Culte du dimanche : Le Narcisse Noir

Par Fredp @FredMyscreens

A l’occasion de sa sortie en bluray le 7 mars dernier grâce à Carlotta Films, revenons sur le chef d’œuvre du duo britannique Emeric Pressburger et Michael Powell : Le Narcisse Noir.

Avant le laisser complètement éclater leur style artistique flamboyant avec Les Chaussons Rouges, Emeric Pressburger et Michael Powell ont déjà pris le temps révolutionner le grand cinéma britannique. Le Narcisse Noir en est l’exemple parfait tant son esthétique et sa thématique ont marqué les cinéastes d’aujourd’hui. Une pièce aujourd’hui méconnue du grand public mais un classique immanquable pour tout cinéphile, dont la beauté saisissante n’a de cesse de fasciner.

Adapté du roman de Rumer Godden, Le Narcisse Noir voit une congrégation de religieuses britanniques chargées de se rendre dans un ancien harem situé sur les contreforts de l’Himalaya pour y établir un dispensaire. Face à l’exotisme et à l’isolement, leur foi va petit à petit laisser place à des sentiments bien plus humains. La dévotion complète remise en question, voici une thématique chère au duo (dévotion à la religion ici, à l’art de la danse dans les Chaussons Rouges) qui va ici être abordée de manière étonnante.

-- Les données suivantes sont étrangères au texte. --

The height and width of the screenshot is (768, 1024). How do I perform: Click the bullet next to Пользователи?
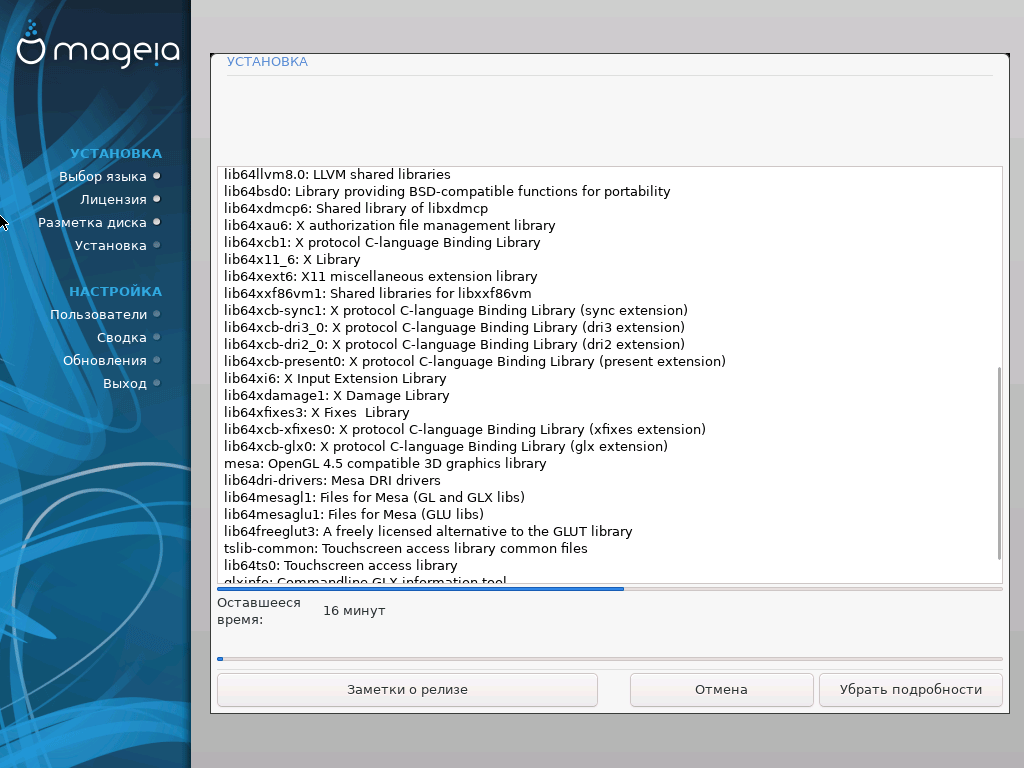157,314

Alors que l’équipe technique pensait devoir aller tourner en Inde pour les besoins du film, Emeric Pressburger et Michael Powell décidèrent de ne pas sortir du Royaume-Uni et de tout filmer en studio afin d’avoir la main mise complète sur les décors, l’éclairage, le vent, … Un parti pris audacieux qui donnera au film tout son cachet. Car sans aller à l’étranger, tout est reconstruit sur place avec une grande précision, mais surtout les paysages que nous verrons dans le film seront des miniatures et trompe-l’œil incroyablement réalistes tout en gardant un cachet étrange donnant au film une allure de conte irréel.
Il faut dire que le directeur de la photographie Jack Cardiff fait aussi beaucoup pour éclairer les décors mais aussi les acteurs avec une lumière somptueuse, donnant toutes ses lettre de noblesse au Technicolor avec une précision incroyable. Sa gestion des couleurs mais aussi de l’obscurité apporte au film toute sa profondeur d’étrange rêve éveillé basculant doucement dans le cauchemar.

Mais il n’y a pas que la technique. Car derrière l’esthétisme du Narcisse Noir, il y a aussi et surtout une histoire passionnante. A l’époque, les mélos exotiques qui permettaient de voir en couleurs d’autres contrées étaient légion dans le cinéma anglo-saxon. Pourtant Emeric Pressburger et Michael Powell ont toujours eu cette étincelle qui les faisait sortir du lot, légèrement en décalage, osant plus de choses dans leur narration.
Avec le Narcisse Noir, ils évoquent ainsi la religion pour mieux parler du désir
. Car les religieuses vont peu à peu perdre la foi et succomber à la tentation. Ainsi, Sœur Clodagh magnifiquement campée par Deborah Kerr va se rappeler ce qui l’a conduite dans les ordres tandis que sa collègue, Sœur Ruth (impeccable Kathleen Byron toute en retenue dans la folie), laissera exprimer toute sa sauvage jalousie lorsqu’un homme se mettra entre elles.

Outre son aspect classique, la thématique, la lumière et la mise en scène donnent aussi au Narcisse Noir des allures de conte fantastique versant dans l’horreur. Ainsi, l’ancien harem dans lequel s’installent les sœurs parait comme hanté par les occupants qui y ont vécu précédemment (ce n’est sans doute pas pour rien que les moines qui ont d’ailleurs tenté d’y vivre auparavant en ont fuit). Le vent soufflant en permanence donne aussi l’impression qu’une malédiction plane sur le lieu jusqu’au final dans lequel Sœur Ruth paraitra comme possédée par ses pulsions. Alors que l’on penserai que l’isolement dans un tel lieu permettrait de trouver une certaine spiritualité, c’est ici tout l’inverse qu’il se passe.

Avec le Narcisse Noir, Emeric Pressburger et Michael Powell livrent une œuvre sublime sur le désir et la foi. Ils n’hésitent pas à pousser le plus loin possible leur recherche esthétique mais aussi à manipuler le spectateur pour le faire naviguer entre différents genres, du mélo le plus classique à la sombre histoire d’effroi. Ils font du Narcisse Noir un film complet, somme de tout leur talent et des thématiques qu’ils souhaitent évoquer et l’on comprend dès lors à quel point il a pu influencer l’esprit des grands cinéastes qui ont suivi.